# 1st One of the Year Report 3-1-13



## jagarcia10 (Mar 10, 2011)

Got a text from my buddy Ryan on Monday asking if I was going to hit up the beach this weekend. I wasn't sure because my truck was still in the shop for overheating issues. After looking at the surf predictions for the weekend and getting my truck back on Tuesday I was determined to get one last trip in before the spring breakers terrorize the beach. 

The truck was running good all week and the conditions looked promising. The weather forecast called for a chilly weekend with high winds on Saturday. I wasn't too worried about it because the wind was going to be coming out of the north which usually works to our advantage.











As I was pulling into the bait shop I see my temperature gauge moving up fast. Not good. Once we pulled in steam was rolling out from under the hood and I could hear what sounded like a busted hose. After popping the hood I located the problem and of course my two buddies that I brought with me were all of a sudden mechanics. LOL, maybe it's a Hispanic thing. Once the hood is popped everyone turns into a mechanic. The heater hose connector needed to be replaced and the nearest auto parts store was 20 miles away. The two so called mechanics had some sketchy recommendations including putting duct tape on it. 

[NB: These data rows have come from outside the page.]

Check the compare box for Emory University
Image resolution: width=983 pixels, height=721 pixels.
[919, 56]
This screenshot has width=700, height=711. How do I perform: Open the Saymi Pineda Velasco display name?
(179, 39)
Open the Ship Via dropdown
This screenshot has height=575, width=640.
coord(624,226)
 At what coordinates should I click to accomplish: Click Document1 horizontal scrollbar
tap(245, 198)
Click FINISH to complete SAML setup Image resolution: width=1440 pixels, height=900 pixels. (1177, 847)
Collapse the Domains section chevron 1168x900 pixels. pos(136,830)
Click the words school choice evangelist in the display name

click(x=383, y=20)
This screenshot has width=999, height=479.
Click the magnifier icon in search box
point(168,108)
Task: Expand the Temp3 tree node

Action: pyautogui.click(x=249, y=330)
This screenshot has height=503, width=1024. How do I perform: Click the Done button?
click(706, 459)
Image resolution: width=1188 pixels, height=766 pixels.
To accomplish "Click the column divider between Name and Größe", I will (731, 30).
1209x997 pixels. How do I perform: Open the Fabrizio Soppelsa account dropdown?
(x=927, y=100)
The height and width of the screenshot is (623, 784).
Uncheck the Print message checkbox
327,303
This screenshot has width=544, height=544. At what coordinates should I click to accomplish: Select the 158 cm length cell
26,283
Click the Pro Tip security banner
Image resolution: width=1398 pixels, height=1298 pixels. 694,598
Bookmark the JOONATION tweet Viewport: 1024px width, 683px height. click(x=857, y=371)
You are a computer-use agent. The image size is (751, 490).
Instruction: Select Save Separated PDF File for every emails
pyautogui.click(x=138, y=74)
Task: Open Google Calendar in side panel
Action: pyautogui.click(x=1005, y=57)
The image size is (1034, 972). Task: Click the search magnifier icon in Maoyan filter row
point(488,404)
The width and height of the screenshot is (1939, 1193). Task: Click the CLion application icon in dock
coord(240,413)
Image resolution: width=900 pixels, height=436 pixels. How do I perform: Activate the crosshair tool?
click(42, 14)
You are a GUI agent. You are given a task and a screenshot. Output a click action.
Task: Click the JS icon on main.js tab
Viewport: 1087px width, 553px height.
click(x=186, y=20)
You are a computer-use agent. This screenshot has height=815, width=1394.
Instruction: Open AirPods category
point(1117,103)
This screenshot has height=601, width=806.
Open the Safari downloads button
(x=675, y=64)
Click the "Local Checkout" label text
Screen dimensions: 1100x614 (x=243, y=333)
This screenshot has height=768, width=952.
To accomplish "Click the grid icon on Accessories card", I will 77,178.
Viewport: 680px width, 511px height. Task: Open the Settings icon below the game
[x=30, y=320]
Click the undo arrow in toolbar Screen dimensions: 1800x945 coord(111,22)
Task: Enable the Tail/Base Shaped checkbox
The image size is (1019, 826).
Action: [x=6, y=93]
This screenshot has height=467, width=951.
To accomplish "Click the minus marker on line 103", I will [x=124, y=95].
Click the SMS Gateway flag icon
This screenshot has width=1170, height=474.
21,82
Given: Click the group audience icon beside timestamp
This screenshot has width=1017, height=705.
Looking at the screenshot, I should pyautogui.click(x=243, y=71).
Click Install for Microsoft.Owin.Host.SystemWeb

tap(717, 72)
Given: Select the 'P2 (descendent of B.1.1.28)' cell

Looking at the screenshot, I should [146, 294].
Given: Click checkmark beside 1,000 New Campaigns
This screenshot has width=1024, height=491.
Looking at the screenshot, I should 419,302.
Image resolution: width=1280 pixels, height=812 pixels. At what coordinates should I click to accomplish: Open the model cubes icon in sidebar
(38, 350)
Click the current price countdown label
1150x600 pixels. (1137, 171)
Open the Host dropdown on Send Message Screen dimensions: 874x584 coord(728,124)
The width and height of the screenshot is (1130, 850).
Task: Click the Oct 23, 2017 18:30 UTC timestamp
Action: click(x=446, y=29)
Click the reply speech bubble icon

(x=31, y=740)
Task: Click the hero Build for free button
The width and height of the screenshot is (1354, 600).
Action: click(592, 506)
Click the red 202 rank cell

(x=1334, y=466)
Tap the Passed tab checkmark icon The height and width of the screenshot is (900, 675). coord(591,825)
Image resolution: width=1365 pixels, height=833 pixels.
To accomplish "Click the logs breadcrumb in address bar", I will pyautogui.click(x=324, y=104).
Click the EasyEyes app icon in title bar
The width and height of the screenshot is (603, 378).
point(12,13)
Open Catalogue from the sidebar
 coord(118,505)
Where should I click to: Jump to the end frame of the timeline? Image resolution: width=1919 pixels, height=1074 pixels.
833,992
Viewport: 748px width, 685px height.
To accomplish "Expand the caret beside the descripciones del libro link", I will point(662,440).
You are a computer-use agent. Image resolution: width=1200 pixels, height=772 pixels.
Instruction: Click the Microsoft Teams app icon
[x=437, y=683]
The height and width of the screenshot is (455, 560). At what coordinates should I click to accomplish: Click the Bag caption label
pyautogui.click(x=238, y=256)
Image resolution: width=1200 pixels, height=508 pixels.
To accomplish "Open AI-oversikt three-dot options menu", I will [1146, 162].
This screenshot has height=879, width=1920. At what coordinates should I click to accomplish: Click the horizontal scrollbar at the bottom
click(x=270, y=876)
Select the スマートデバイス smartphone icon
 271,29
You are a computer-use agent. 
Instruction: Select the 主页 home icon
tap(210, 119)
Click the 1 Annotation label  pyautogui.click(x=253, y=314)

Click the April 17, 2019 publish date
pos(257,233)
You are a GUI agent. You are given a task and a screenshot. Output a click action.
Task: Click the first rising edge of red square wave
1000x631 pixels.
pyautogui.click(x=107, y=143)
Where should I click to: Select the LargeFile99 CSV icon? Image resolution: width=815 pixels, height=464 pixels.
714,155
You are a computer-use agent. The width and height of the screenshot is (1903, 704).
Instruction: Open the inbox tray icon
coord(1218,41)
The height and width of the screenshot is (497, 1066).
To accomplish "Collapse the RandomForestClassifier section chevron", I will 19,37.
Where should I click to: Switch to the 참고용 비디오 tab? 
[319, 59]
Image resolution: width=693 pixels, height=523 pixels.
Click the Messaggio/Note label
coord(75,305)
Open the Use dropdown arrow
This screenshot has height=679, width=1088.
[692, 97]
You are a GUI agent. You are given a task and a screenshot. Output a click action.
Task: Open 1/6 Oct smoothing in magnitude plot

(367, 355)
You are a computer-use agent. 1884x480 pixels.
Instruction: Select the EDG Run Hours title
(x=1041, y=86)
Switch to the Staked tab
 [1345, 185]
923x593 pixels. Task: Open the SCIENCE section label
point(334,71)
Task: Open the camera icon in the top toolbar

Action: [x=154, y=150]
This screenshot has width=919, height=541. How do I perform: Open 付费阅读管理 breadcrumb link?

Luckily Ryan was already at the beach and was willing to run me to the auto parts store to get what was needed. Got the part installed in less than 5 minutes and put a whole bottle of coolant in. Not even a half a mile and it starts to overhead again! SOB. We pull over and check the hose. It was good, but the radiator didn't have any water in it. Aldo got the jug of water and filled it up. That fixed the issued. I guess he really is a mechanic. For a second there I thought we might not be able to fish. 































We arrived to the beach just as the sun was going down. With no fresh bait and the sun setting fast we started setting up the bait rods. Ryan had already caught a couple of bull reds and a few rays before he came to our rescue. 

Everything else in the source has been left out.